Quanto al processo decisionale, specifica il clinico, questo deve adattarsi a tutta una serie di realtà come quelle che il Covid-19 ha imposto (come lo sviluppo della telemedicina), all’accumularsi di informazioni tratte dalla real world evidence così come ai risultati dello studio Brivafirst condotto in Italia con brivaracetam che ha reclutato un numero elevato di pazienti. Tutti argomenti sono stati discussi durante l’incontro.

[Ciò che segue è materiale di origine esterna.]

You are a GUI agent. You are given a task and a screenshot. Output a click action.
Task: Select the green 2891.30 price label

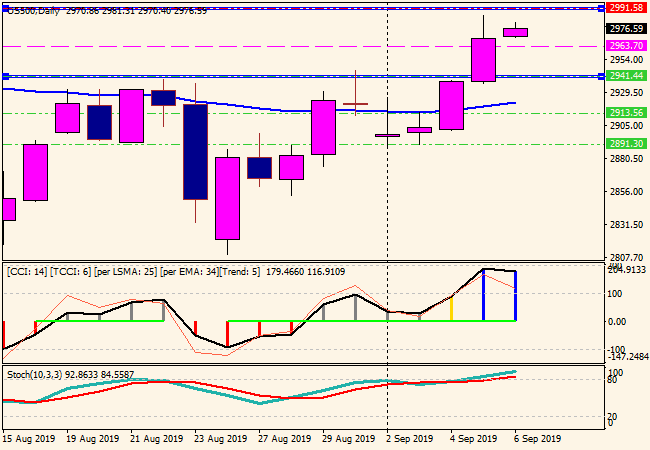pos(625,144)
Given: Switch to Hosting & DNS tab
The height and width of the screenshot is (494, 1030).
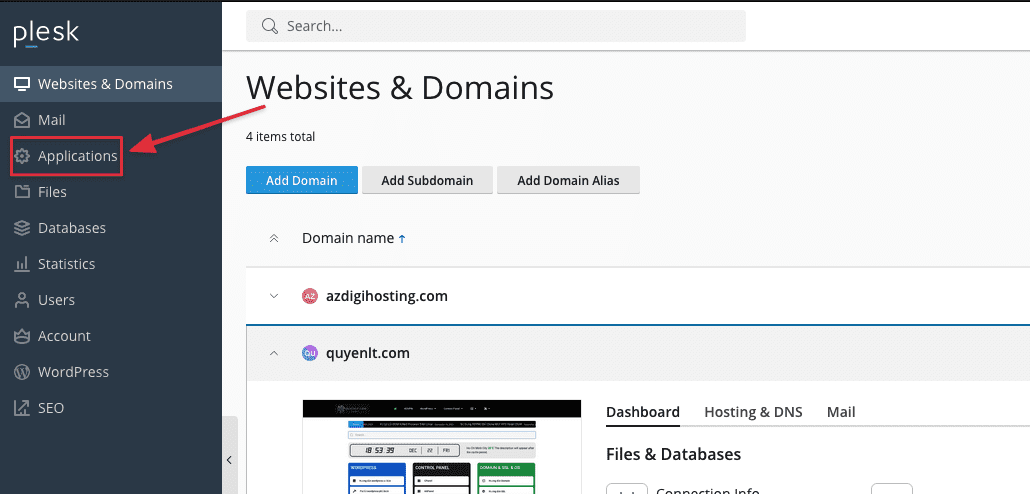Looking at the screenshot, I should coord(753,412).
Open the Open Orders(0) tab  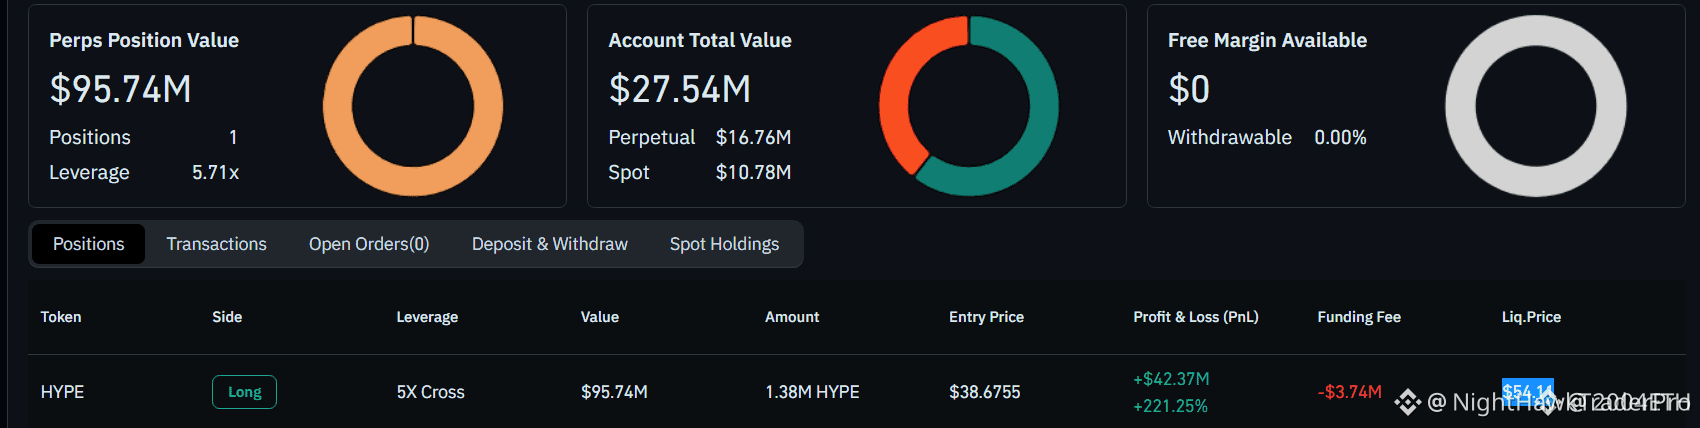369,244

1-Impatto della telemedicina nella pratica clinica
Oriano Mecarelli, neurologo all’Università Sapienza di Roma, ha evidenziato come l’interesse del settore scientifico verso la telemedicina sia esponenzialmente in aumento, in particolare in questo ultimo anno per la pandemia del Covid-19. «L’esperienza nei Centri per l’epilessia nei primi mesi di quest’anno è quella di una riduzione molto drastica negli ambulatori con tutte le attività procrastinate e le visite e i follow-up eseguiti spesso con sistemi in qualche modo artigianali di telemedicina». «Una survey recente» riporta Mecarelli «ha interrogato 172 epilettologi/neurologi/neuropediatri di 35 nazioni ed è molto interessante osservare come prima del Covid-19 fosse rilevante il non utilizzo dei sistemi di controllo da remote o istituzionalmente o con metodi personali e quanto invece durante il Covid-19 la situazione si sia ribaltata» (fig.1).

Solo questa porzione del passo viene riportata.